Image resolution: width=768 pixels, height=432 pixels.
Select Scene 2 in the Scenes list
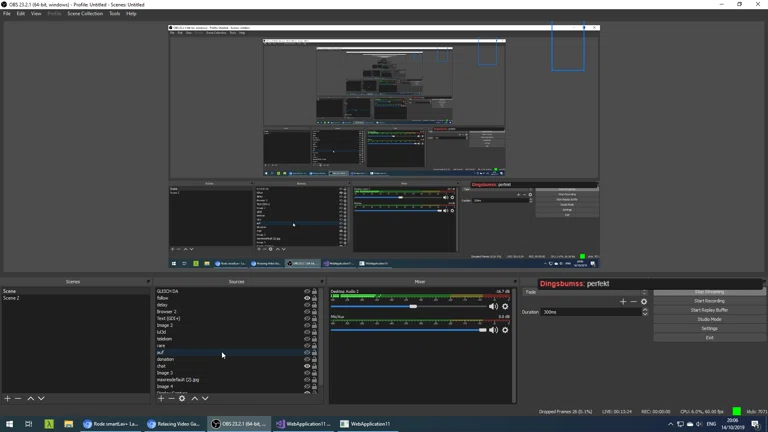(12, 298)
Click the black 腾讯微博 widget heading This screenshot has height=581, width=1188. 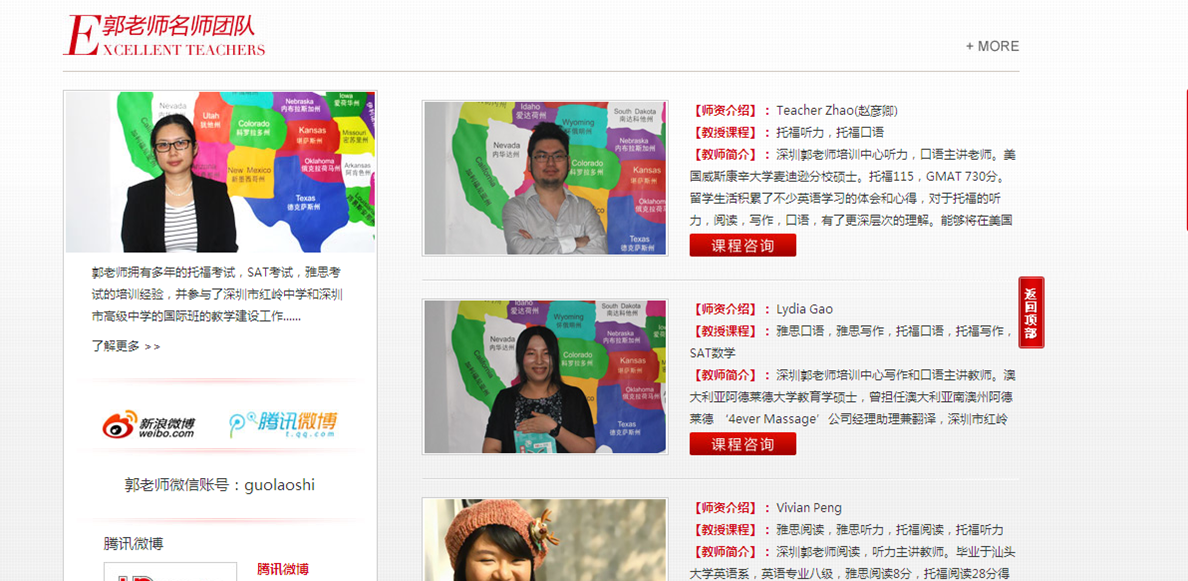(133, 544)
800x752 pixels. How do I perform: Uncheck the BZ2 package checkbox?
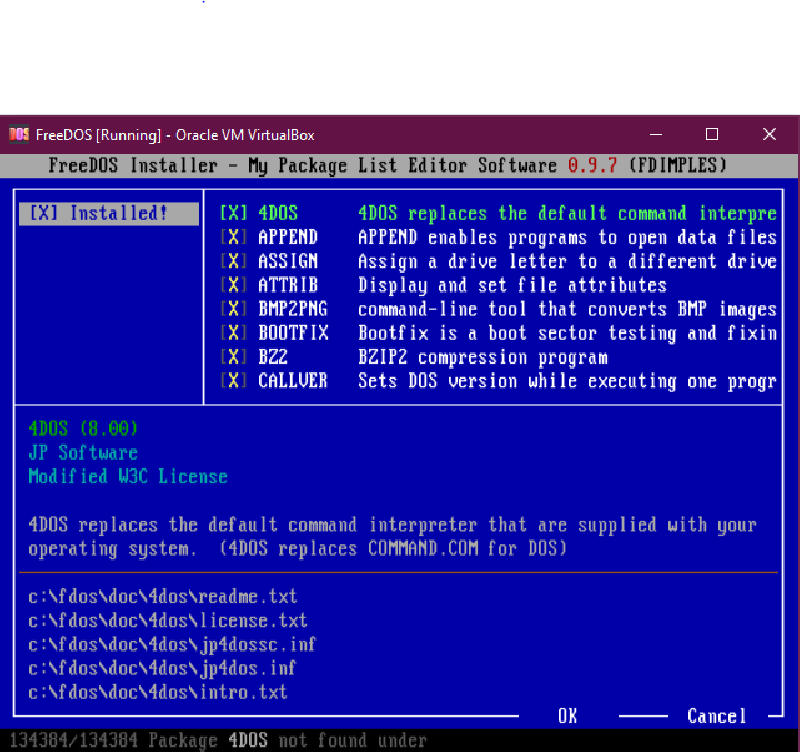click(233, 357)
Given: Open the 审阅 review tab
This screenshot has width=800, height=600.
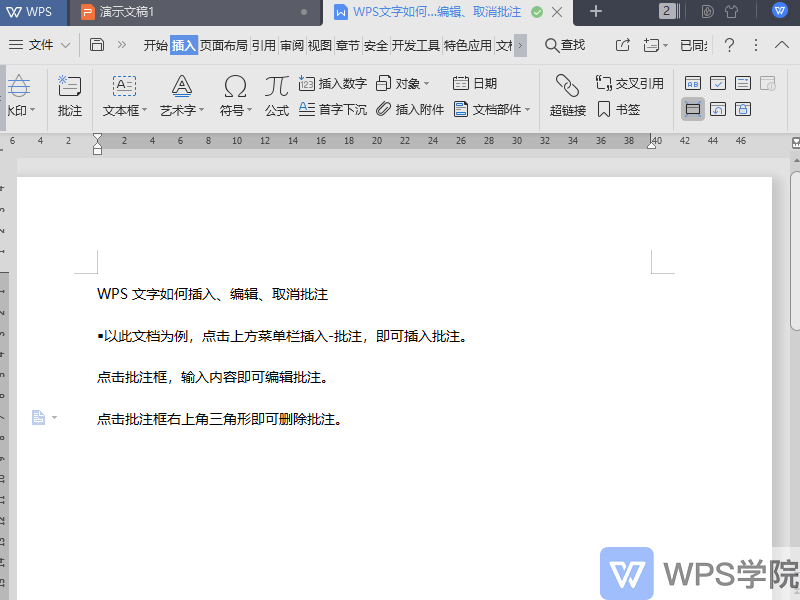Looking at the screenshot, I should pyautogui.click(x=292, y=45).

____________________

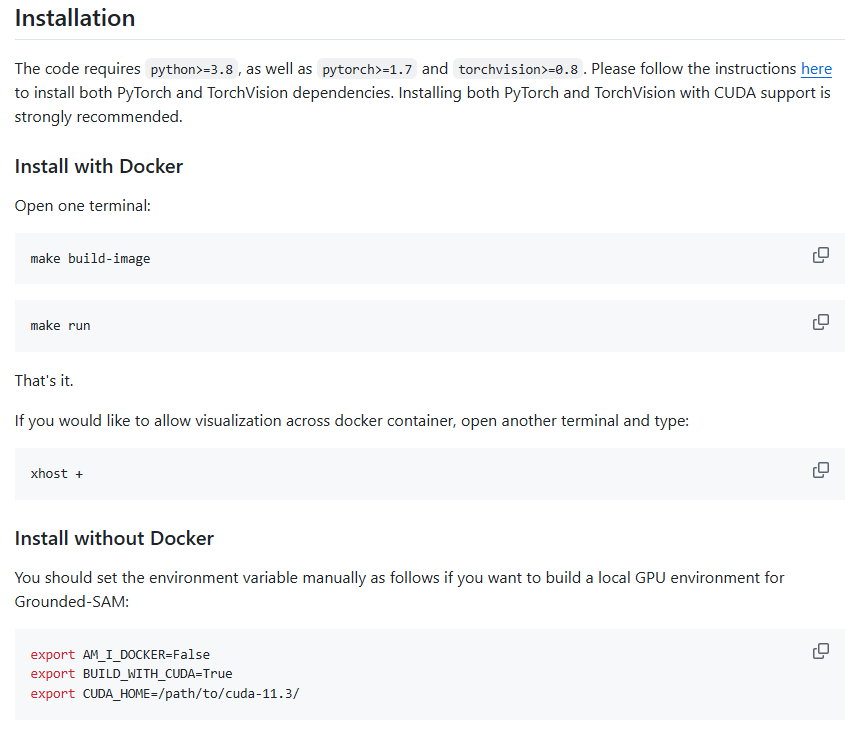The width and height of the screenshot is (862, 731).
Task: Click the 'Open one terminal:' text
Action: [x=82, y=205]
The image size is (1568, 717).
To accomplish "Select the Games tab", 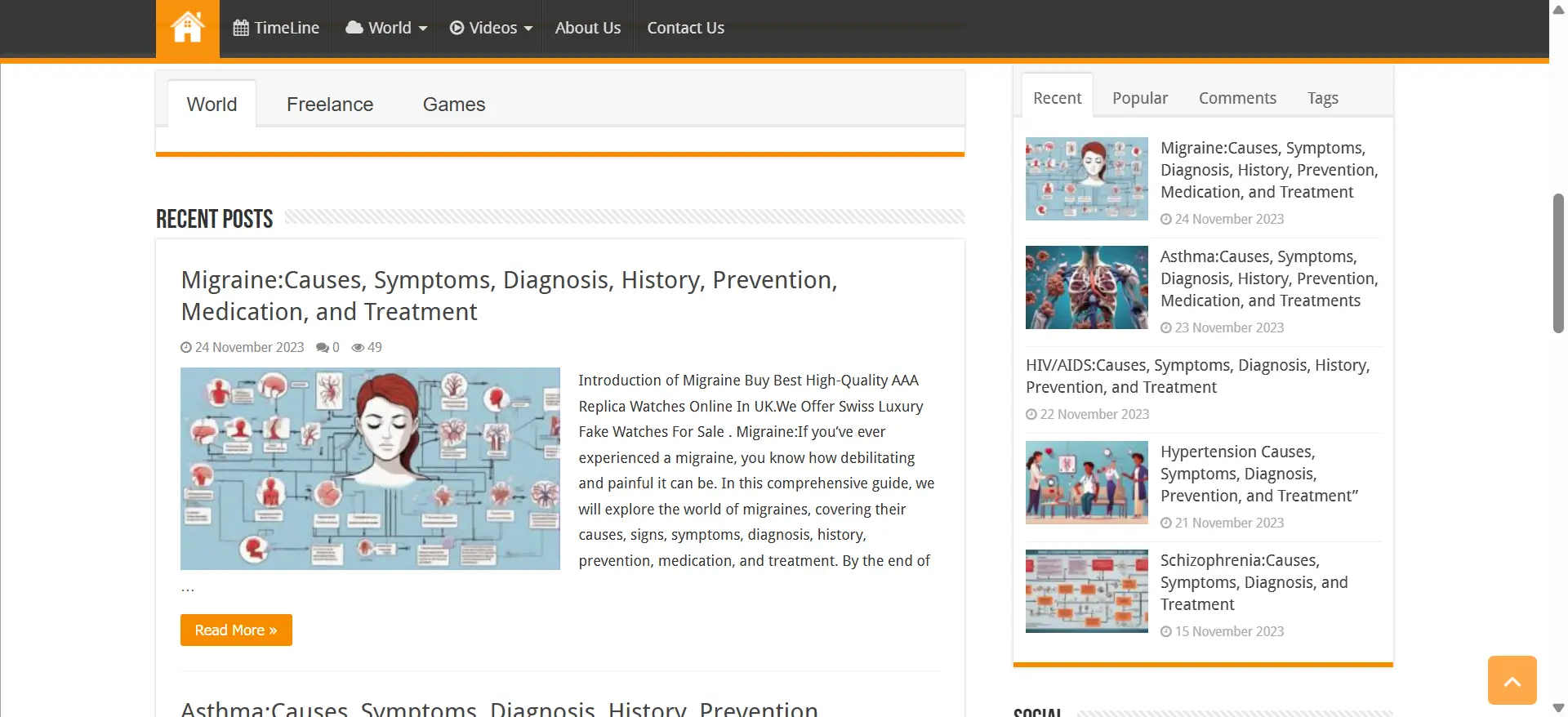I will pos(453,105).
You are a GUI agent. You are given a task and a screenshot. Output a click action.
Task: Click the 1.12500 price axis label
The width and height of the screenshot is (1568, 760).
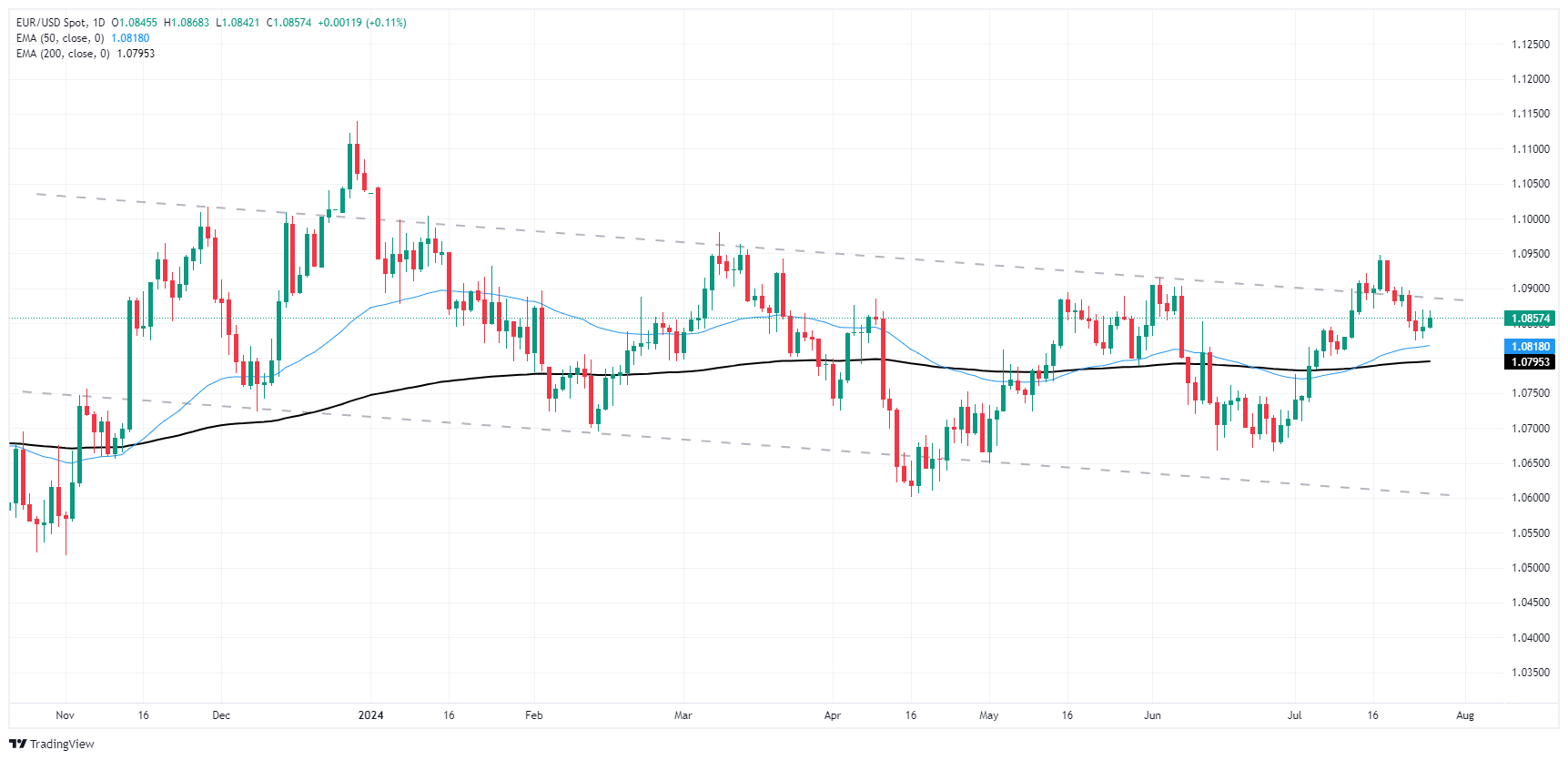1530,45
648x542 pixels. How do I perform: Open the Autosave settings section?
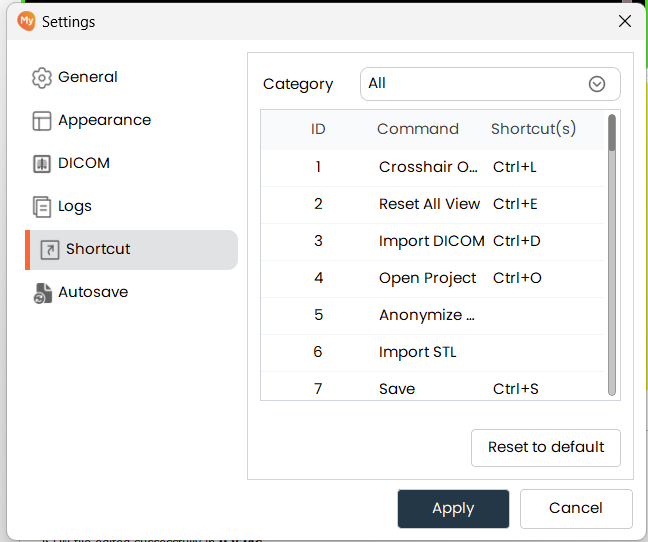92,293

____________________

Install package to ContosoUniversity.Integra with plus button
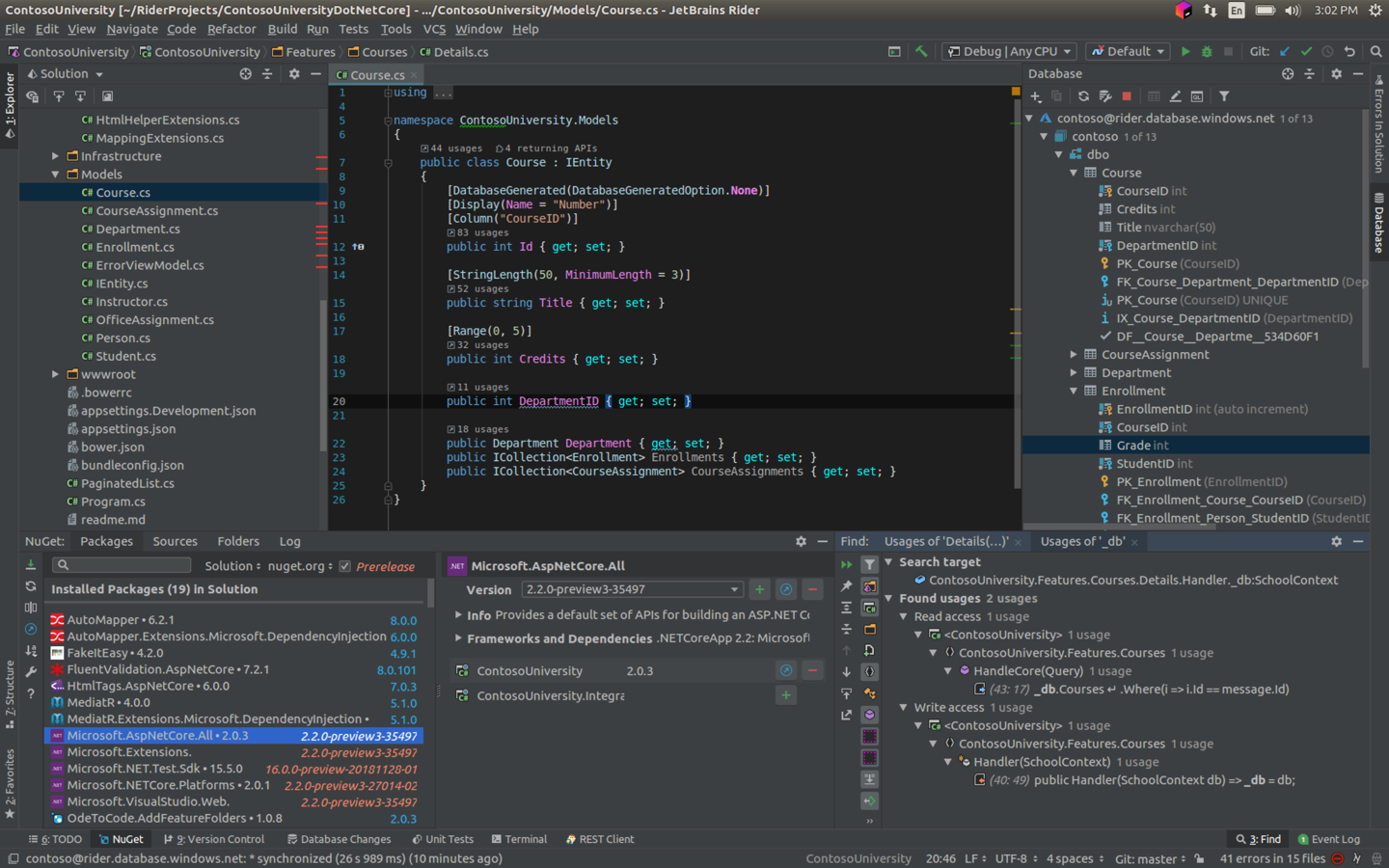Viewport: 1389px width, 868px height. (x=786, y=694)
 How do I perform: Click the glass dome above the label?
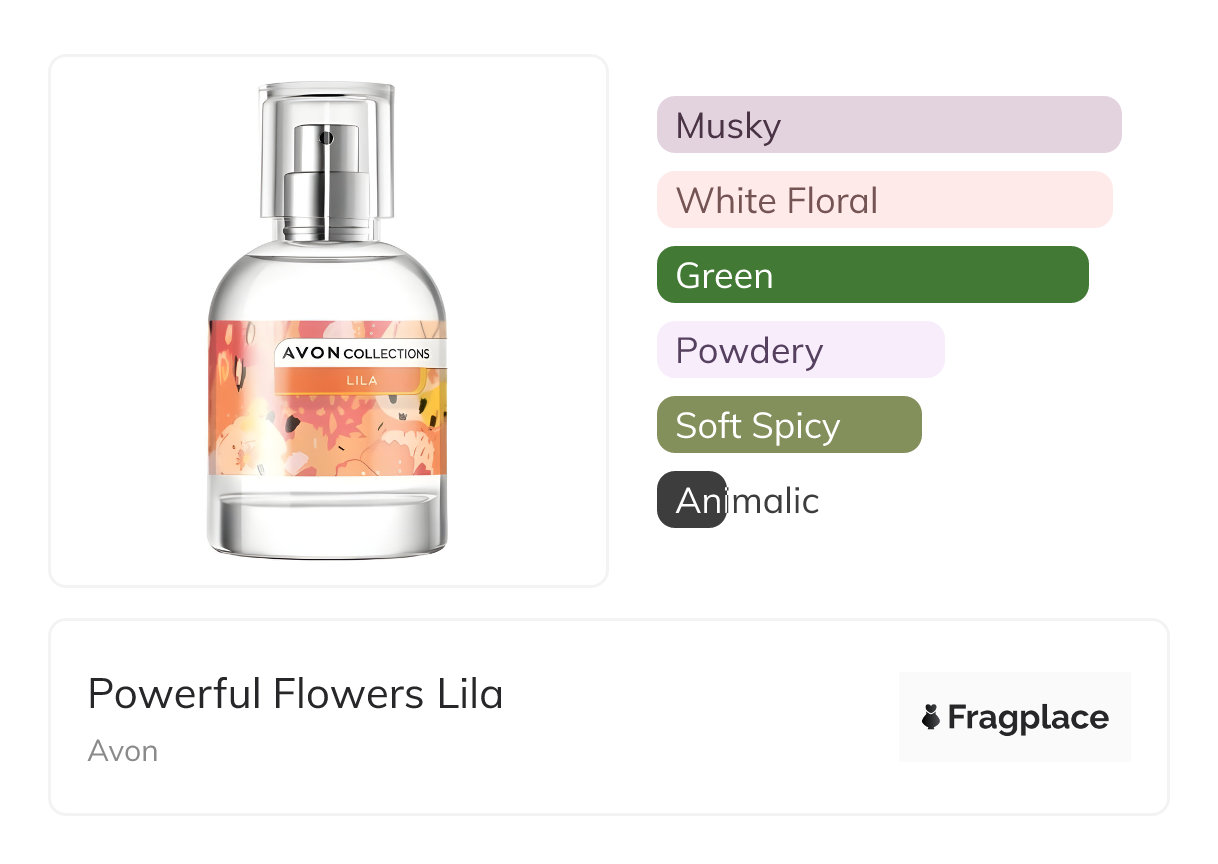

____________________

*ASSIGNMENT*
Once you have read the records above, say how many of their lines contain the word "label", giving only that figure.

*RESULT FOR THIS TASK*
2